Instructions
**1)** In the article on keeping donated organs alive through perfusion, in what year did the first device for preserving lungs via perfusion win FDA approval?
**2)** Go on with the article on keeping donated organs alive through perfusion, starting after its last sentence.

Beating heart, breathing lungs, live liver…all in a box
Through perfusion, a donated organ is kept alive outside the body, giving surgeons extra time and also enabling more number of transplants
CHENNAI: On some level, the human liver in the operating room at Northwestern Memorial Hospital in Chicago was alive. Blood circulating through its tissues delivered oxygen and removed waste products, and the organ produced bile and proteins essential to the body.
But the donor had died a day earlier, and the liver lay inside a boxy plastic device. The organ owed its vitality to this machine, which was preserving it for transplantation into a needy patient.
“It’s a little bit science fiction,” said Dr Daniel Borja-Cacho, a transplant surgeon at the hospital.
Perfusion, as it’s called, is changing every aspect of the organ transplant process, from the way surgeons operate, to the types of patients who can donate organs, to the outcomes for recipients.
Since 2020, Northwestern has had a 30% uptick in its volume of liver transplants. Nationally, the number of lung, liver and heart transplants each rose by more than 10% in 2023, one of the largest year-over-year increases in decades.
Why perfusion?
Without blood flow, organs rapidly deteriorate. That’s why clinicians have long considered the ideal organ donor to be brain dead but whose heart continued beating, keeping the organs viable until they could be matched with recipients.
To minimise injury to organs after their removal from a donor’s blood supply and before they are connected to a recipient’s, surgeons used to cool them to just above freezing, significantly slowing their metabolic processes. This extends the window in which organs can be transplanted, but only briefly. Livers remain viable for no longer than 12 hours, and lungs and hearts closer to six.
After years of development, the first device for preserving lungs via perfusion won the FDA approval in 2019. Devices for perfusing hearts and livers were approved in late 2021. The devices essentially pump blood or an oxygenated fluid through tubes into the blood vessels of the donated organ. Because cells in a perfused organ continue to function, clinicians can better assess whether the organ will thrive in a recipient’s body.
Bolstered by that information, transplant surgeons have begun using organs from older or sicker donors that they might otherwise have turned down, said Dr Kris Croome, a professor of surgery, Mayo Clinic in Florida. “We’re going after organs we never would have before, and we’re seeing good outcomes,” he added.
Perfusion also eases the gruelling process of organ recovery and transplant, hours-long surgeries that doctors often conduct against the clock, beginning in the middle of the night and completed in back-to-back succession. Now surgical teams can recover an organ, perfuse it overnight while they sleep and complete the transplant in the morning without fear that the delay would have damaged the organ.

Data under study
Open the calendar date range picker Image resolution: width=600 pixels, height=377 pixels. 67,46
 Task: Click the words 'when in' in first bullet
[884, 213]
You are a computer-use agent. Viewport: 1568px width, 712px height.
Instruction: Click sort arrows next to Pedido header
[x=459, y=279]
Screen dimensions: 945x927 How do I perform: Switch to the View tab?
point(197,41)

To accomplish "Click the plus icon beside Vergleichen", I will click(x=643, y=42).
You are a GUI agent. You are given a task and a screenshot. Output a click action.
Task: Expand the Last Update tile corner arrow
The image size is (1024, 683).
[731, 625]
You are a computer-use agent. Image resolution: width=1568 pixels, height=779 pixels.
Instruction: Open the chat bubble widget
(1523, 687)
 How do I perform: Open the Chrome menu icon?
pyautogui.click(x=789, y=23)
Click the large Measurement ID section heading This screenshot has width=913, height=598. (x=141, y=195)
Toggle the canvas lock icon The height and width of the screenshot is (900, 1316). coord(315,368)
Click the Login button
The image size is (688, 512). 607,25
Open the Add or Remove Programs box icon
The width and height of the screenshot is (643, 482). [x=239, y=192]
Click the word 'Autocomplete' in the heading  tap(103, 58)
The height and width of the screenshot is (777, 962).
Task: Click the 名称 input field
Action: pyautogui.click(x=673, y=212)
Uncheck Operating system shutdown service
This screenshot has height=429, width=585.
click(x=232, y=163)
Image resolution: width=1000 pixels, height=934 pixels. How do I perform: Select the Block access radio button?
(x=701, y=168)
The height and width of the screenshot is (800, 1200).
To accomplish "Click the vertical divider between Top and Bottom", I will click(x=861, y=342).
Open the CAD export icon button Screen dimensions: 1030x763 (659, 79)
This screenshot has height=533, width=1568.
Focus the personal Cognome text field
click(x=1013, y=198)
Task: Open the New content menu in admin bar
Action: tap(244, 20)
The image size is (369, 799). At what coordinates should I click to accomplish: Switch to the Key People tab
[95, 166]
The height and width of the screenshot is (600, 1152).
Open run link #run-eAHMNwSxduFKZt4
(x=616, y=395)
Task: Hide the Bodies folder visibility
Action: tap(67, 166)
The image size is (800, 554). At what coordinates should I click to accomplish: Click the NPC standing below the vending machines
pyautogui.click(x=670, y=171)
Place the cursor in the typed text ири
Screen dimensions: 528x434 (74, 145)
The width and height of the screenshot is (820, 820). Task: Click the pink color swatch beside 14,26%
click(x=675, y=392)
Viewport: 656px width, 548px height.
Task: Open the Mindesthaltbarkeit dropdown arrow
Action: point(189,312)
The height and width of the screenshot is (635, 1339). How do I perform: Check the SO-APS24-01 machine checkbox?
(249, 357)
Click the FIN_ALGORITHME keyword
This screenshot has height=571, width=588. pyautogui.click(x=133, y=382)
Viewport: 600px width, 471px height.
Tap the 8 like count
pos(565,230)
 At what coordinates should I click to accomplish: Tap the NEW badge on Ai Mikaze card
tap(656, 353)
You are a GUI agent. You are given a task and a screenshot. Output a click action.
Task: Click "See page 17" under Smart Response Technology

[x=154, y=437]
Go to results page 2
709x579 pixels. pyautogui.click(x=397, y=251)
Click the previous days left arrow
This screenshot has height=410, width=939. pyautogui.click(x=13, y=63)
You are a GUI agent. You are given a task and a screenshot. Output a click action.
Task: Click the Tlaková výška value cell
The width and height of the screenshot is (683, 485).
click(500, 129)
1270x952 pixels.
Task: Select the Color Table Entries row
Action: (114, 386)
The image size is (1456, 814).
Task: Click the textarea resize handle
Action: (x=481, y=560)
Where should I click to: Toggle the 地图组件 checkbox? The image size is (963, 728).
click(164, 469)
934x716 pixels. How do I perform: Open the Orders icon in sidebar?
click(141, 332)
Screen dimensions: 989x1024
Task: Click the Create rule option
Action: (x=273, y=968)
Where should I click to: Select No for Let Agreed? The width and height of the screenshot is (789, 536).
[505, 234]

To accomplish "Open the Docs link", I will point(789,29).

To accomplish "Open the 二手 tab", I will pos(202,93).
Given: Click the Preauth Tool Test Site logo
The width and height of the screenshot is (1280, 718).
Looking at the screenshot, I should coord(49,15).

Answer section
**1)** 2019

**2)**
Perhaps most importantly, perfusion has opened the door to organ donation by comatose patients whose families have withdrawn life support, allowing their hearts to eventually stop. Each year, tens of thousands of people die this way, after the cessation of circulation, but they were rarely donor candidates because the dying process deprived their organs of oxygen.
Spike in transplants
Now, surgeons are perfusing these organs, either by removing them to a machine or, in a lower-tech manner, by recirculating blood in that region of the donor’s body. And that has made them much more appealing for transplant.
Since 2020, the number of livers transplanted after the circulatory death of the donor has doubled, according to an analysis of data from the United Network for Organ Sharing, the non-profit that runs the US’s transplant system. Surgeons never used hearts from such donors because of organ’s sensitivity to oxygen deprivation. But in 2023, thanks to perfusion, they transplanted over 600.
By tapping this new cadre of donors, transplant centres said they could find organs more quickly. Dr Shimul Shah, director, organ transplant programme, University of Cincinnati, said, “Perfusion has essentially wiped out our waiting list for livers. I never thought I’d ever say that.”
Expensive tech
One obstacle to the adoption of the technology may be cost. At the rates demanded by device makers, perfusing an organ outside the body can add over $65,000 to the price of a transplant. Smaller hospitals may not be able to justify the expense.
But some surgeons said that the technology might nonetheless save money, since patients who receive perfused organs generally leave the hospital faster and with fewer complications, and have better medium- and long-term outcomes.
Surgeons are still exploring the upper limits of how long perfused organs can survive outside the body, and as the technology continues to evolve transplant surgeries, some say this is only the beginning.